**Aim A**
Answer these from the Achilles numbers challenge page, one answer per line:
(i) Which number does the page give as the smallest Achilles number?
(ii) How many bytes long is the J answer?
(iii) How many bytes long is the Jelly answer the challenge author links to?
**Aim B**
In the Achilles numbers challenge page, rewrite the passage starting with "J, 26 bytes" and going on through "(2^2 * 5^2 * 7^1)", changing "idiom" to "pattern".
**Aim C**
List every Achilles number that the Achilles numbers challenge page gives as less than or equal to 500.

**Selected excerpt**
****************

Powerful numbers are positive integers such that, when expressed as a prime factorisation:

$$a = p_1^{e_1} \times p_2^{e_2} \times p_3^{e_3} \cdots \times p_k^{e_k}$$

all exponents \$e_1, e_2, ...\$ are greater than or equal to \$2\$. Note that the exponents do not include zero exponents, as exampled by \$200 = 2^3 \times 3^0\times 5^2 = 2^3 \times 5^2\$ being a powerful number. This includes all perfect powers, and a few "extra" numbers that are not perfect powers.

Achilles numbers are powerful numbers that are not perfect powers. The smallest Achilles number is \$72 = 2^3 \times 3^2\$. The Achilles numbers less than or equal to \$500\$ are \$72, 108, 200, 288, 392, 432\$ and \$500\$.

You are to take an Achilles number as input and output the smallest Achilles number greater than the input.

You may input and output in any convenient method. This is so the shortest code in bytes wins

Test Cases

input output
   72    108
  108    200
  200    288
  800    864
 1152   1323
 4500   4563
 3456   3528
 4563   4608
43808  43904
90828  91592
28800  29403
64800  64827
29768  30375

The program I used to generate these test cases. Contains spoilers for anyone who can understand Jelly.

  • 1
    \$\begingroup\$ Brownie points for beating my Jelly answer (14 bytes) linked above \$\endgroup\$ Feb 22 at 19:54
  • 4
    \$\begingroup\$ Nice challenge title, btw. :-) \$\endgroup\$
    – Arnauld
    Feb 22 at 23:56
  • 1
    \$\begingroup\$ A052486 \$\endgroup\$
    – bigyihsuan
    Feb 23 at 2:48
  • 1
    \$\begingroup\$ I didn't bother to react immediately but was online when someone down-voted all existing answers (and maybe the challenge as well) around 01:20 GMT. Maybe some math hater in a bad mood?... ¯\_(ツ)_/¯ \$\endgroup\$
    – Arnauld
    Feb 23 at 10:59
  • 2
    \$\begingroup\$ @Arnauld Well, unless Hector or Paris have come back to life and started haunting the site, I guess we’ll never know... \$\endgroup\$ Feb 23 at 12:23

11 Answers 11


J, 26 bytes


Try it online!

I started with the "do-until" idiom f^:g^:_ with g boolean (apply f while g is true), but soon realized that the "find next integer" can be written in a single fixpoint (]+1-g)^:_. The only problem is that we don't have a straightforward/more golfy way to express the boolean negation of g other than 1-g.

How it works

_(]+1-1</@(=],+./)q:)^:_>:  NB. Input: n
                        >:  NB. n+1
_(                  )^:_    NB. Fixpoint with left arg of _ (infinity)...
                  q:    NB. (_ q: n) gives prime exponents including zeros
                        NB. _ q: 700 -> 2 0 2 1 (2^2 * 5^2 * 7^1)
          ( ],+./)      NB. Append GCD of ^ to itself
      1    =            NB. Test if each number equals 1 (gives boolean vector)

****************

**Source excerpt**

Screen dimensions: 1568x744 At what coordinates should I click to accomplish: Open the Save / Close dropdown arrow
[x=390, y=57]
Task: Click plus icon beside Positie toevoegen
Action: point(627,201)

****************

**Full solution A**
(i) 72
(ii) 26
(iii) 14

**Full solution B**
J, 26 bytes


Try it online!

I started with the "do-until" pattern f^:g^:_ with g boolean (apply f while g is true), but soon realized that the "find next integer" can be written in a single fixpoint (]+1-g)^:_. The only problem is that we don't have a straightforward/more golfy way to express the boolean negation of g other than 1-g.

How it works

_(]+1-1</@(=],+./)q:)^:_>:  NB. Input: n
                        >:  NB. n+1
_(                  )^:_    NB. Fixpoint with left arg of _ (infinity)...
                  q:    NB. (_ q: n) gives prime exponents including zeros
                        NB. _ q: 700 -> 2 0 2 1 (2^2 * 5^2 * 7^1)

**Full solution C**
72, 108, 200, 288, 392, 432, 500